The foundation pit engineering construction environment presents increasing challenges as urban underground space development expands [1,2]. In coastal areas, groundwater levels are high, and the soil layer is mostly made up of sand and gravel. The sand layer is porous and permeable; therefore, soil particles are easily transported. Excavating foundation pits in such conditions can lead to variations in the water levels inside and outside the pit. It is difficult to avoid defects or places of weakness in the foundation pit retaining structure due to factors such as the construction environment and construction quality [3], which can result in water and sand leakage that leads to the progressive development of a hollow inside the layers. This may ultimately cause surface sinking, posing a threat to the safety of construction workers and the equipment.
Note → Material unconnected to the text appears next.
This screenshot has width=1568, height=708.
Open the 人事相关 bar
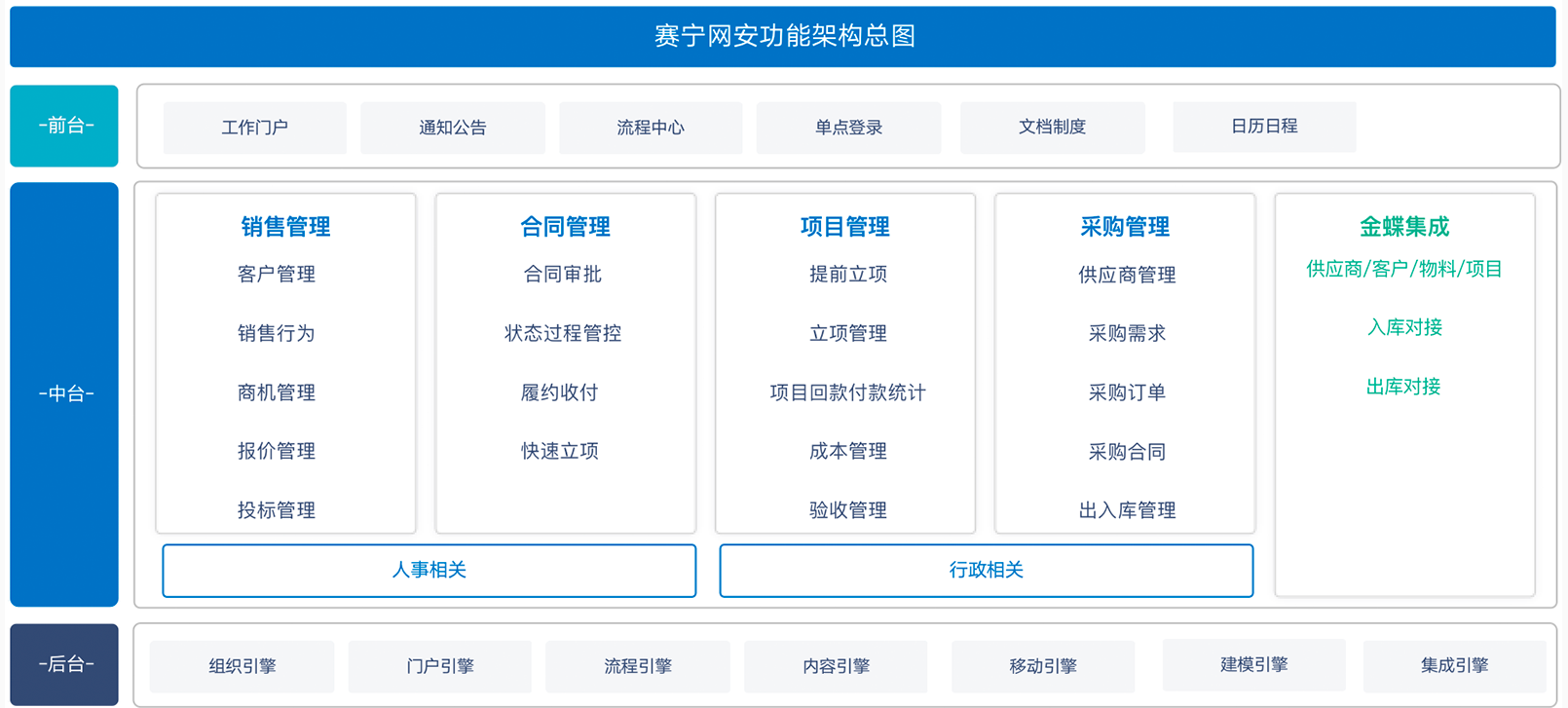point(429,571)
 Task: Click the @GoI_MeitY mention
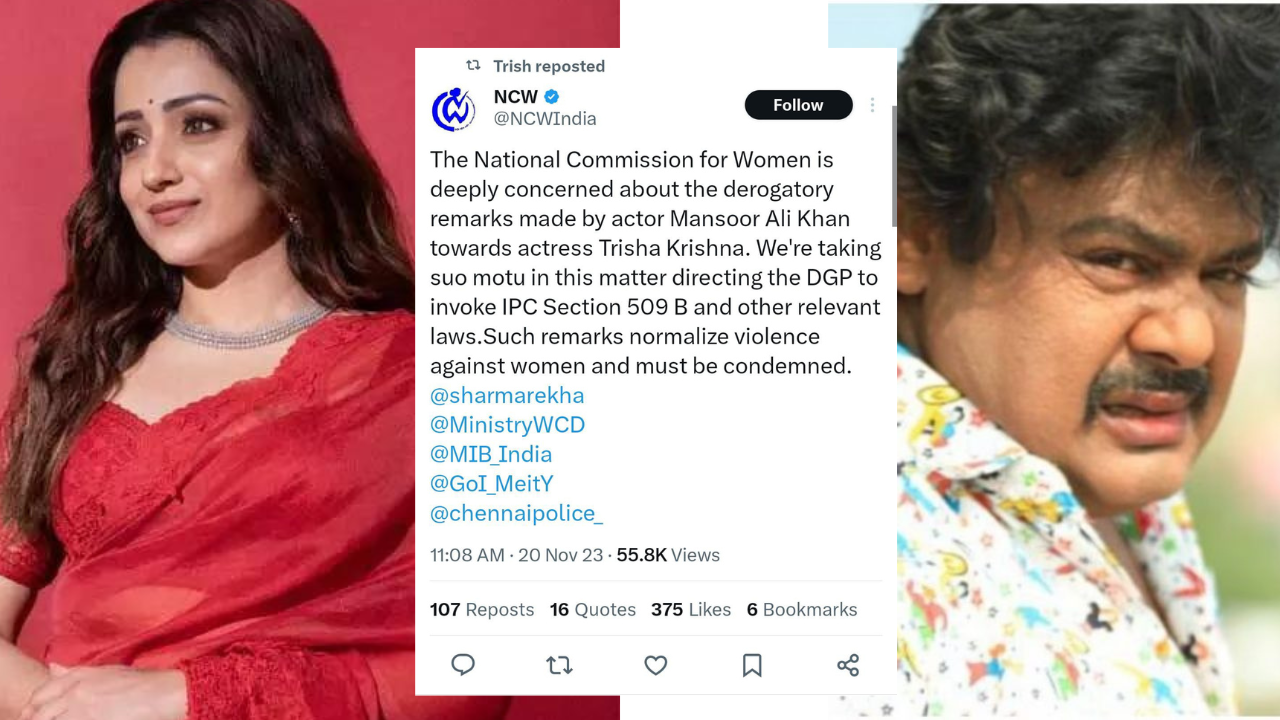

Table 1. Case study on water gushing due to defects in foundation pits.

Location	Overview	Reason	Picture
Nanchang Metro Line [4]	Two sinkholes (8 m × 5 m × 4 m and 8 m × 4 m × 3 m) were formed on the ground, with 140 m3 and 70 m3 of sand pouring into the pit	Poor quality of the enclosure structure
Shanghai Metro [5]	A large number of cracks appeared on the ground surface outside the foundation pit, and the settlement of the buildings around the foundation pit and the ground surface exceeded 40 mm	High groundwater level; incomplete wall brushing at the joint of the enclosure structure	-
Korean Metro [6]	Two students fell into a 3 m × 3 m sinkhole outside the pit	The limitations of installing impermeable walls resulted in leakage points; leakage at the bottom of the sewage tank and surface vehicle vibration
Foshan Metro Line [7]	A fan-shaped settlement area with a diameter of about 13 m was formed with a surge point at the center, and the maximum surface settlement was 70 cm after 24 h	Incomplete wall brushing at the joint of the diaphragm, with sandbags included
Nantong Metro [8]	Surface seepage mixed with mud and sand	Poor-quality diaphragm; high water level difference inside and outside the pit	-

illustrates typical engineering catastrophes caused by surface sinking, due to water and sand leakage throughout the retaining structure.

The majority of recent research on engineering issues related to sand and water leakage has primarily concentrated on mining, water-rich tunnels, and dams [9,10,11,12,13,14,15]. For example, Zhang et al. [9] studied the water and sand leakage in shield tunnels in water-rich sand formations; Zheng et al. [10] studied the deformation of strata triggered by water and sand leaks, using an elliptic theoretical model; and Sato et al. [11] simulated the process of seepage erosion of underground structures after cracking, and concluded that the dominant channel for water–sand migration tends to be the closest path on the ground surface to the structural cracks. However, there has been a lack of attention given to water and sand leakage in foundation pit engineering. In terms of research on ground settlement due to pit excavation considering hydraulic factors, researchers are currently focusing on the pit dewatering process, with little consideration given to the combined loss of water and sand [16,17,18]. Thus, the hazards of water and sand loss in foundation pits warrant more attention and thorough investigation to guarantee the stability and safety of construction projects.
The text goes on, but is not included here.